FILE - Former Florida Gov. Jeb Bush speaks during a Faith and Family Presidential Forum at Bob Jones University in Greenville, S.C., Feb. 12, 2016.

"These technical defaults are serious. The idea that you call something technical when it's a violation of the agreement — there needs to be consequences," Bush told the UANI conference. "So I don't know what kind of leverage we would necessarily have if we get out of the agreement right now."

Critical of Obama

Bush, a former presidential candidate himself until Trump secured the Republican Party's nomination last year, criticized Obama's handling of the nuclear deal with Iran, and said Trump found himself in a tough position when he took over the White House this year.

"He was left a really difficult circumstance, because all of the benefits are front-loaded for Iran and all the possible benefits for the rest of the world, the United States, are theoretically at the end, maybe," Bush said. "And so, getting out of this agreement, we lose some of our leverage."

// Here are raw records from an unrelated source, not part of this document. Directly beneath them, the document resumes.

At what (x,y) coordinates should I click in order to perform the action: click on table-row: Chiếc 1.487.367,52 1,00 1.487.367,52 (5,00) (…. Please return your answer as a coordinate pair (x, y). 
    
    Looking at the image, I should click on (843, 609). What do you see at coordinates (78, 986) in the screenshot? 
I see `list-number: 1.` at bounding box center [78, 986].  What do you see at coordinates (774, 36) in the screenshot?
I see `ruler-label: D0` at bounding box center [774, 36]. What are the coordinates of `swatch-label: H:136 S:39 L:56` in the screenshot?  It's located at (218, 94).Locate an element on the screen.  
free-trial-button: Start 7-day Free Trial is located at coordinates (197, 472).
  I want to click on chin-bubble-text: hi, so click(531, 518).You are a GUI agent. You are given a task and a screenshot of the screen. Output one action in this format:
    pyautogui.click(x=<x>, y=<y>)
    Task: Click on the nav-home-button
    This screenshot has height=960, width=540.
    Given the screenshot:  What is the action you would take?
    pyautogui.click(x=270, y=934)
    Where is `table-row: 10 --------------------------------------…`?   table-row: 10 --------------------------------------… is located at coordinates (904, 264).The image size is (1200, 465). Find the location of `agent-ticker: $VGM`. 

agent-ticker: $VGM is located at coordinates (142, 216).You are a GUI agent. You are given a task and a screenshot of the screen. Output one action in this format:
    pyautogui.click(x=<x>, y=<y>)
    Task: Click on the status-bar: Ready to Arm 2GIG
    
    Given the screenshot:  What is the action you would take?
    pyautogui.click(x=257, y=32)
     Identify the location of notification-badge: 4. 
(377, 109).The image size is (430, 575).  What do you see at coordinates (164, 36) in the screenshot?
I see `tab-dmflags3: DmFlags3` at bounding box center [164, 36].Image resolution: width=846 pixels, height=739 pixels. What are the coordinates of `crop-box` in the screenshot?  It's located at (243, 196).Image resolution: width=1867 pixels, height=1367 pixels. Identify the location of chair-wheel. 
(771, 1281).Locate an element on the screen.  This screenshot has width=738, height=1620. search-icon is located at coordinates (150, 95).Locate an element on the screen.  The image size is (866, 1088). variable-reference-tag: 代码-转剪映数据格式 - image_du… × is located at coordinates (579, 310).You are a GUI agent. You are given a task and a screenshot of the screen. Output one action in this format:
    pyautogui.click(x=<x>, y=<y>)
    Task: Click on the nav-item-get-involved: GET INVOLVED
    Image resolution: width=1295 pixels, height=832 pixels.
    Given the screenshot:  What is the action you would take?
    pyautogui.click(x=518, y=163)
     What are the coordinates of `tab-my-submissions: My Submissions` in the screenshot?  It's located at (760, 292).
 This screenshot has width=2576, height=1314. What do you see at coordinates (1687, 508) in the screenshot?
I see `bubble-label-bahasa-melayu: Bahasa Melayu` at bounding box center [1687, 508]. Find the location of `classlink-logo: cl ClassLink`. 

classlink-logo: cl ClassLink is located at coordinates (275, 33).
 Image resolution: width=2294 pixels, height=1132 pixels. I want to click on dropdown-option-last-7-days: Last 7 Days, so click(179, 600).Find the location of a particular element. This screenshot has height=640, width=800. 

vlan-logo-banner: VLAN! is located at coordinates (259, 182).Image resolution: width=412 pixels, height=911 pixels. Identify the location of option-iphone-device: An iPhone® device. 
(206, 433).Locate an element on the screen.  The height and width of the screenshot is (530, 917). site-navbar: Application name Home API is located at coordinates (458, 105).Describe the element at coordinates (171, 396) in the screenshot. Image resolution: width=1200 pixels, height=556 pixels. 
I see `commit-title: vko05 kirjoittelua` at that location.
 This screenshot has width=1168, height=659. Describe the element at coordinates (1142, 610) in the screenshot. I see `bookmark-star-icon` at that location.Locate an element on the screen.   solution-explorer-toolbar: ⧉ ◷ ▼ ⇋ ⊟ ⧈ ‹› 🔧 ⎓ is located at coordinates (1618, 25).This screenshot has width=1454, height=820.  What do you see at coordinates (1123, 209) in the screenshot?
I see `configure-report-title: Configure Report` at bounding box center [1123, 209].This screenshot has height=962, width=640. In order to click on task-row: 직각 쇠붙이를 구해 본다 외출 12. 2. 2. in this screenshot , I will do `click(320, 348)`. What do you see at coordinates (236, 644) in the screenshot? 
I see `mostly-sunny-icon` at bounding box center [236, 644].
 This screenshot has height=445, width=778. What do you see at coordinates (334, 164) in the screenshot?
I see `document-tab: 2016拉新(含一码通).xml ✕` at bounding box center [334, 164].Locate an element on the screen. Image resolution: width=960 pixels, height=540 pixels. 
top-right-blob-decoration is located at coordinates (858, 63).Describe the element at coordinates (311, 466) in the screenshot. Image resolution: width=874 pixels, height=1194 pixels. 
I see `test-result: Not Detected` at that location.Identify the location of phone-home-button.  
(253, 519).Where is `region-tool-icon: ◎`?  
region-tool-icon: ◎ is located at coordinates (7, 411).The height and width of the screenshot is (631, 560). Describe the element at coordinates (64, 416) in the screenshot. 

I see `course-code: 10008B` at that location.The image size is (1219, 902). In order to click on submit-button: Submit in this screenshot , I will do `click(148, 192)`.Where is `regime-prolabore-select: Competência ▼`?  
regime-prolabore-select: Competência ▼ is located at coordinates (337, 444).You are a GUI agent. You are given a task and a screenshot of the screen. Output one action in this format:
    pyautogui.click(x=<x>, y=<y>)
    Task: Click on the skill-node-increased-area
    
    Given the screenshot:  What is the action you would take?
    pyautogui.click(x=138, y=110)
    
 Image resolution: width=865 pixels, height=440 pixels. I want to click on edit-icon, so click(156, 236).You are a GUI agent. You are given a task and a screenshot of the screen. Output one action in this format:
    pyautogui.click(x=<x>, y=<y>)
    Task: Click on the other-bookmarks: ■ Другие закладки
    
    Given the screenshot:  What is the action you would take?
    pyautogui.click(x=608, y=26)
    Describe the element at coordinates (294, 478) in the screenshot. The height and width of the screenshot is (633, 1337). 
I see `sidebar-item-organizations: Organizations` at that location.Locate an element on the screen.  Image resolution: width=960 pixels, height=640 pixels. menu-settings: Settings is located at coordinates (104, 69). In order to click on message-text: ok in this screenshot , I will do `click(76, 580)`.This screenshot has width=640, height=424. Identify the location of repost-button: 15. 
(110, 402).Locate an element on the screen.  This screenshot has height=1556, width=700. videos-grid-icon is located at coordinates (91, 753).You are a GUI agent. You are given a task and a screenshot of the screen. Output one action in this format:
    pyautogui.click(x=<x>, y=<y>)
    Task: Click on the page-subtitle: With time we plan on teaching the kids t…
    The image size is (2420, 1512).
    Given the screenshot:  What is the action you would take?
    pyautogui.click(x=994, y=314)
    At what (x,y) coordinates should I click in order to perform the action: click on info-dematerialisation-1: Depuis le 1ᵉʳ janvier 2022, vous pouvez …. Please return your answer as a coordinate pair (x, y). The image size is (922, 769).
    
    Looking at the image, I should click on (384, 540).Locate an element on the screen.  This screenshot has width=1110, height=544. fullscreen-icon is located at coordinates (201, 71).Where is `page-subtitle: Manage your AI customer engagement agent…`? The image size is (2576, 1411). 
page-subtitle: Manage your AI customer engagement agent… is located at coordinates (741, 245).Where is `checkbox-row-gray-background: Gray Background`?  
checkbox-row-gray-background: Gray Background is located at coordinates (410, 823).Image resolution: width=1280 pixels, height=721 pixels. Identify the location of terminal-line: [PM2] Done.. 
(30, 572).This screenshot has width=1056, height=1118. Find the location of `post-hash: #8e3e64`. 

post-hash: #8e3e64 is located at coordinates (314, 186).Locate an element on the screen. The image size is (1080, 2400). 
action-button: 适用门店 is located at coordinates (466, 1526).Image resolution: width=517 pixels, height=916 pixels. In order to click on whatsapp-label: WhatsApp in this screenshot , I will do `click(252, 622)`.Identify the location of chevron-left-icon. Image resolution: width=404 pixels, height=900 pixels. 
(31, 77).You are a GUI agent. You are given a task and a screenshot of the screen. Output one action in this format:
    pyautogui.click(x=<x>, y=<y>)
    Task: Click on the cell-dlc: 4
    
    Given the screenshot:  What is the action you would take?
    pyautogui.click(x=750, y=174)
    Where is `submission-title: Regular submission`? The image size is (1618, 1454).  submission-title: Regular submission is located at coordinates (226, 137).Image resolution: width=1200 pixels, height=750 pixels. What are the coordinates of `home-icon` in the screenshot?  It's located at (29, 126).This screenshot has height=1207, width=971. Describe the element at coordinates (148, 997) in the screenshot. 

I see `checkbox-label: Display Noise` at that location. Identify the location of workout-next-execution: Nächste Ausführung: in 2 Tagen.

The U.S. is set to decide in October whether to recertify Iran's compliance with the deal, which was signed by the U.S., the European Union, China and Russia. The pact is known officially as the Joint Comprehensive Plan of Action. If the United States fails to recertify Iran next month, another question would arise: whether Washington should withdraw from the agreement altogether.

Supporters of the JCPOA argue that the 2015 deal was the best possible arrangement that the world powers could get Tehran to agree to, in order to prevent it from becoming a nuclear weapons state. Many fear pulling out of the agreement would lead to Iran's quick development of nuclear weapons, and most likely result in a military conflict, with unpredictable consequences.

Another former U.S. ambassador to the U.N., John Bolton, disagreed.

If Trump does not recertify Iran's compliance by mid-October, Bolton said, "the president has a subsequent decision [about] whether to pull out of the deal entirely. I think he should. I think we should abrogate the deal."

FILE - Former U.N. Ambassador John Bolton speaks at the Southern Republican Leadership Conference in Oklahoma City, May 22, 2015.
FILE - Former U.N. Ambassador John Bolton speaks at the Southern Republican Leadership Conference in Oklahoma City, May 22, 2015.

"I think the argument that you don't certify, but stay in, is a kind of one-shoe-on, one-shoe-off foreign policy," Bolton continued. "It may suit a 5-year-old; it doesn't suit the United States."

Pyongyang-Tehran cooperation

Bolton, widely viewed as a foreign policy hawk, said the Iranian deal was too similar to failed deals with North Korea, and the evidence of past nuclear cooperation between Pyongyang and Tehran did not bode well.

The UANI conference took place near the United Nations, where Trump lambasted the two "rogue states" in his first speech before the General Assembly.

Trump called the Iranian government a "corrupt dictatorship" whose chief exports are violence, bloodshed and chaos, and he blasted North Korea as a "depraved regime" responsible for the starvation deaths of millions of its people as well as imprisonment, torture, killings and kidnappings.

"If this is not twisted enough, now North Korea's reckless pursuit of nuclear weapons and ballistic missiles threatens the entire world with unthinkable loss of human life," said Trump, who threatened to "totally destroy North Korea" if the U.S. or its allies were forced to defend themselves.